Thanks very much for your further comment! This was exactly the issue of duplicate in the case of generating multi-vacancy structure I wanted to ask because of the P1 symmetry. As to the distance of the two vacancies, is there a built-in method of the doped code?

[kavanase]

Ah ok, makes sense.

Yes, you can quickly do this using doped with this:

[kavanase]

@yw-fang just to also note, I have recently made a lot of efficiency updates for the defect generation part of doped (particularly for large and complex input structures such as defect supercells), to make the doped and pymatgen structure manipulation functions much much faster.
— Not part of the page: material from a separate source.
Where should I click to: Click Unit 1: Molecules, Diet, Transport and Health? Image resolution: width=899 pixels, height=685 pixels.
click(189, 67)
These will be included in the next release of doped (hopefully soon), but for now I would recommend installing the doped develop branch to make use of these speedups. (e.g. with pip install https://github.com/SMTG-Bham/doped/archive/develop.zip)

[yw-fang]

@kavanase Thanks very much for the details! It works to remove some duplicates.
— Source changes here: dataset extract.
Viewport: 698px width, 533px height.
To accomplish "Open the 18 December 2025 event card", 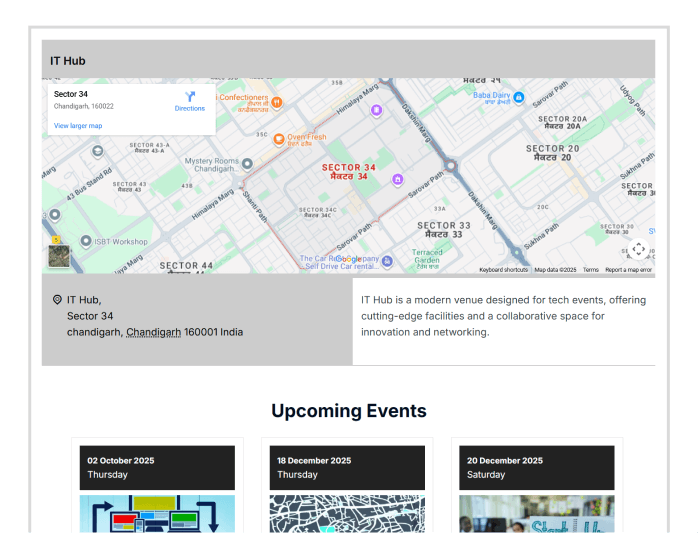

One more question, in this example, you used one specific defect structure. In some cases, there are several defect structures belonging to the same type of dopant. Assuming we have 2 different sing v_Cd vacancies marked Cd@1 and Cd@2. When using the above method to generate the double defects, does it cause a double-counting issue? e.g. the double_vacancy_defect_gen method based on the Cd@1 structure will lead to a two-defect structure Cd@1&Cd@2; and that based on Cd@2 will lead to a two defect structure marked Cd@2&Cd@1. These two structures are the same, but I guess the present implementation cannot tell them because the notations to mark them are different in "doped" code. Please feel free to ask me to rephrase the question if any part of the text is unclear or ambiguous. Thanks!

[kavanase]

@yw-fang yes in this example I just used the one vacancy as there was only one inequivalent vacancy. I think in the case you describe, yes using both Cd@1 and Cd@2 as the 'initial' vacancy sites and then generating further Cd@1/Cd@2 vacancies will lead to duplicates (though using the method I did above that screens out duplicates based on their distance should also remove these duplicates fine). I think for this goal of complex defect generation, you only need to use one of the constituent point defects in the complex as the 'initial' defect, to generate all possible complex defect combinations in your given supercell / with whatever max-complex-distance constraints you use.